At the same time, the paper boasts about the country’s achievements in gas and oil market development: “China has intensified efforts for the exploration and exploitation of oil and gas resources, to increase reserve and production volumes. China has been building the production, supply, storage and sales systems for coal, electricity, oil and gas, while improving energy transportation networks, storage facilities, the emergency response system for energy storage, transportation and peak load management, and enhancing its supply capacity for safer and higher-quality energy.”
Lyrical about gas value chain
Indeed, reading the White Paper, one is struck by the proud summing up of the country’s achievements in expanding its fossil fuel sectors. It is difficult to imagine such a statement coming from any western government, with the exception of the previous US administration.
With regard to natural gas, the White Paper is lyrical about all the progress that has been made in building a healthy gas value chain. It notes that production of natural gas has increased notably, from 110.6bn m3 in 2012 to 176.2bn m3 in 2019. The country has built “natural gas trunk lines measuring over 87,000 km.”
“The technology and equipment for shale oil and gas exploration and development have greatly improved, and successful natural gas hydrate production tests have been completed…. [China] is making breakthroughs in unconventional natural gas exploration and development, such as shale gas and coal-bed gas, and is working on large-scale shale gas exploitation. It is improving relevant policies for the exploitation and utilization of unconventional natural gas. Focusing on the Sichuan, Ordos and Tarim basins, it has built a number of natural gas production bases with an output of more than 10 bcm.”
China has also “mastered the technology for producing oil and gas from coal. It has improved the infrastructure for natural gas utilization, supplied natural gas to more areas, and improved its ability to ensure gas supply for people’s daily life,” according to the White Paper.
The Paper further notes that the government “is promoting natural gas CCHP” and “natural gas power where appropriate. It encourages adding peak-shaving natural gas power stations to power load centers to improve power security.”
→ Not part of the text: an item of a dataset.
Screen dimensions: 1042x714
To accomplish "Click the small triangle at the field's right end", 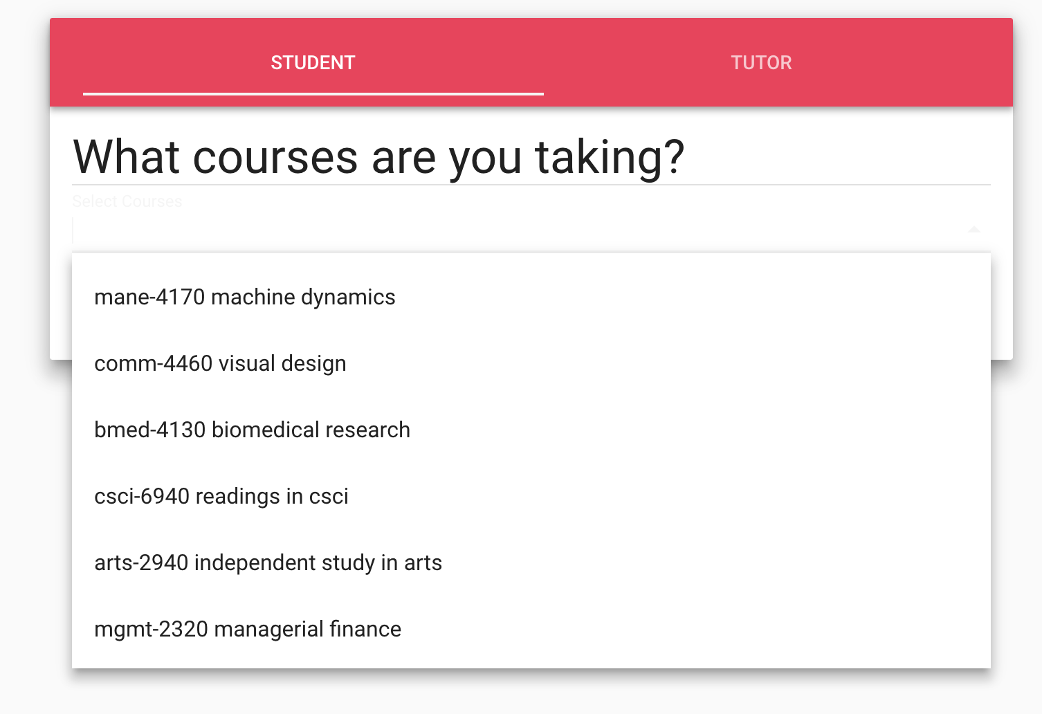I will point(974,229).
Sinopec moves into hydrogen
This does not mean fossil fuel sectors will not be affected at all by the energy transition. For instance, as Bork writes, “China's petrochemical industry is now entering a critical period of transformation towards low-carbon alternatives …Not only are non-fossil fuels steadily gaining in importance, but over the next five years, the growth rate of oil demand will slow down substantially and approach a peak.”
The leading petrochemical companies are already adapting, notes Bork. Sinopec, for example, “has begun forging alliances with four of the largest solar energy companies in China to develop green hydrogen projects. The transformation towards hydrogen energy should help Sinopec defy the eroding competitiveness of fossil fuels. The oil giant now aims to become the largest supplier of hydrogen energy.”
So there is some change in the air, but it is noteworthy that the White Paper hardly mentions hydrogen at all. A recent analysis on the German website Clean Energy Wire that proclaims that Europe is in a race with China “for clean hydrogen superpower status”, or a similar analysis on the website Euractiv stating that “Europe, China battle for global supremacy on electrolyser manufacturing”, may be true from a European point of view, but probably counts for much less from the view of Beijing.